Black Friday acontece nesta sexta-feira (24) e promete movimentar 50 milhões na economia campo-grandense.
Black Friday, famosa queima de estoque que ocorre após o feriado de Ação de Graças nos Estados Unidos (EUA), virou tradição no Brasil e conquistou o comércio campo-grandense.
Vários estabelecimentos aderem à promoção e algumas lojas prometem descontos de até 50%.
Mas, pesquisa realizada pela Subsecretaria de Proteção e Defesa do Consumidor – Procon Municipal de Campo Grande – aponta que, nas vésperas da Black Friday, algumas lojas virtuais aumentaram o preço dos produtos, para enganar o consumidor no momento de aplicar desconto, no dia da promoção.
A pesquisa abrange 10 produtos, comercializados nas lojas virtuais Americanas, Carrefour, Casas Bahia, Magazine Luiza e Ponto Frio. O levantamento de preços foi realizada entre 16 e 19 de outubro (um mês antes da Black Friday) e 13 e 16 de novembro (vésperas da Black Friday).

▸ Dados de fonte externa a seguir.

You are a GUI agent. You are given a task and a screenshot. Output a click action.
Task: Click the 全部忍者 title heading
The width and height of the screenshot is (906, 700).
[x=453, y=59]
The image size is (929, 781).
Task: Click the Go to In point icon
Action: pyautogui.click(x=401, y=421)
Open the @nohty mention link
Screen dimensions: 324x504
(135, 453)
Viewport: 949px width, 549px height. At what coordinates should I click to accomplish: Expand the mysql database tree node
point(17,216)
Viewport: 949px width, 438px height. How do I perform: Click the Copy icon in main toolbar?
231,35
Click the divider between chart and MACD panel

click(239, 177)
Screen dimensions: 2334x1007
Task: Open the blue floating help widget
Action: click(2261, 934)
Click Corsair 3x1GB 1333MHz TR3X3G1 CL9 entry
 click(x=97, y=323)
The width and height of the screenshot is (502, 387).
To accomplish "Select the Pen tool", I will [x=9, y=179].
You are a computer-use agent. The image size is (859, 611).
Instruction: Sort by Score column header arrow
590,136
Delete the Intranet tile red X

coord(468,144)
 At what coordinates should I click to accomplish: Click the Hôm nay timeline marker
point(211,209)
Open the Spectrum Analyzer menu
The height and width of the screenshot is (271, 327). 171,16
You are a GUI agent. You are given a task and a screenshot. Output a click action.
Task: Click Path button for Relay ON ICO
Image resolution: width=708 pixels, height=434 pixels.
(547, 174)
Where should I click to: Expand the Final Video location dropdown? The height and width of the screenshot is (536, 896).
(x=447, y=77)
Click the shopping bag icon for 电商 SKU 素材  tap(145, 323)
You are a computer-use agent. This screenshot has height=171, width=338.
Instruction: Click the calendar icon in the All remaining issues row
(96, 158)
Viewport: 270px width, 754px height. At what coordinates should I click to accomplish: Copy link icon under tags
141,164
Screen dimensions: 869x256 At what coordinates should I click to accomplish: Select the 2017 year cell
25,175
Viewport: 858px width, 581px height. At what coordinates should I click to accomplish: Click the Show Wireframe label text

Televisão Smart, marca LG, modelo Smart TV “50” LG 4K LG 4K NanoCell 50NANO75, HDMI 2.0, custava R$ 1.997,17 entre 16 e 19 de outubro, mas subiu para R$ 2.959,89 entre 13 e 16 de novembro.
Já a geladeira, marca Panasonic, modelo BT41W Frost Free 387L, custava R$ 2.699,00 em outubro, e, em novembro, nas vésperas da Black Friday, subiu para R$ 3.923,99.
O ar-condicionado, marca LG e modelo Split Hw Dual Inverter Voice LG 9000 Btus Frio 220V Monofásico S4NQ09AA31BE.B2GAMZ, custava R$ 2.374,05 entre 16 e 19 de outubro, mas subiu para R$ 3.430,77 entre 13 a 16 de novembro.
O objetivo da pesquisa é proteger o consumidor de possíveis propagandas enganosas, fraudes, armadilhas e produtos de baixa qualidade, fornecendo-lhe informações confiáveis e auxiliando-o na tomada de decisões de compra.
“Com esses dados em mãos, as pessoas poderão aproveitar as promoções de forma mais consciente, evitando armadilhas e garantindo que seus direitos sejam respeitados’’, enfatiza o subsecretário do Procon Municipal, José Costa Neto.
O trabalho do Procon Municipal durante a Black Friday reforça a importância da fiscalização e da atuação dos órgãos de defesa do consumidor para garantir um ambiente de consumo mais justo e transparente.